選挙権にかかわる問題では、権利の論理と制度の論理が対立します。
権利の論理とは、通常の自由権のような審査方法をとるべきとする論理をいいます。
制度の論理とは、権利が制度の形成にかかっている場合、立法府に広範な裁量が認められることから、裁量を前提とした緩やかな審査方法をとるべきであるとする論理をいいます。
憲法に関しては、司法試験、予備試験においては三者間対立問題は放棄されたとも考えられますが、対立する見解を書くことはいまだに求められていますし、関連判例の関係を対立構造を通して理解することは重要で有意義なので、三者間でどのように議論を対立させるかを念頭に検討します。
①選挙権(の行使の機会)の制限
原告
15条は投票機会の平等を保障している。
∴選挙権の行使も選挙権と同様の保障を受ける。*1
自ら選挙の公正を害する行為をした者等を別として
選挙権の行使の制限は原則として許されず、やむを得ない事由が必要
そして、
制限をすることなしには選挙の公正を確保しつつ選挙権の行使を認めることが事実上不能ないし著しく困難と認められる場合でなければやむを得ない理由は認められない。*2
選挙権の行使を可能にする措置を採らない不作為の場合も同様です。
被告
選挙制度は論理的に要請される一定不変の形態が存在するわけではない。
∴43条、44条、47条、一定の制約のもとで、選挙制度の仕組みの決定には国会の広い裁量が認められる。
∴裁量の逸脱・濫用ない限り合憲
以下は私見で書くのもありだと考えます。
基本方針の合理性(裁量の範囲内かEx.政策本位、政党本位)
具体的規制の合理性(基本方針に照らして合理的か)
を考慮して、
「合理性を有するとは到底考えられない程度に達しているとまでは断定し難い」*3ため、裁量の逸脱・濫用は認められない。

*利用可能なデータ:*
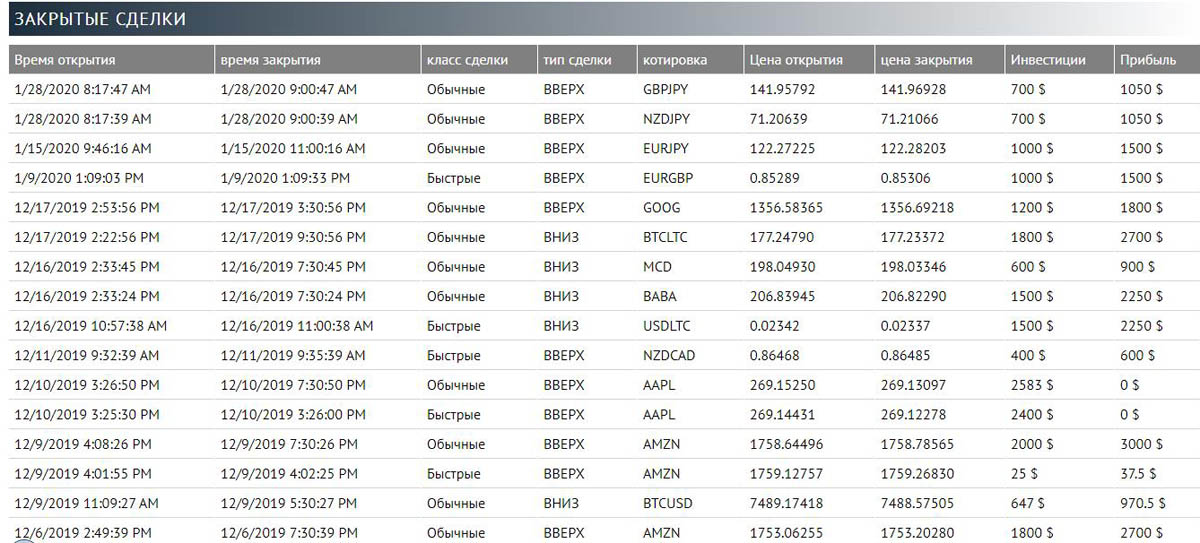Sort by Прибыль column header

pyautogui.click(x=1157, y=60)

*あなたへの指示:* 選挙権の審査に関する文章のうち、「①選挙権(の行使の機会)の制限」から始まり「国会の広い裁量が認められる。」まで続く部分を、一字も変えずに書き写してください。 回答には選挙権の審査に関する文章だけを使ってください。

*作業結果:*
①選挙権(の行使の機会)の制限
原告
15条は投票機会の平等を保障している。
∴選挙権の行使も選挙権と同様の保障を受ける。*1
自ら選挙の公正を害する行為をした者等を別として
選挙権の行使の制限は原則として許されず、やむを得ない事由が必要
そして、
制限をすることなしには選挙の公正を確保しつつ選挙権の行使を認めることが事実上不能ないし著しく困難と認められる場合でなければやむを得ない理由は認められない。*2
選挙権の行使を可能にする措置を採らない不作為の場合も同様です。
被告
選挙制度は論理的に要請される一定不変の形態が存在するわけではない。
∴43条、44条、47条、一定の制約のもとで、選挙制度の仕組みの決定には国会の広い裁量が認められる。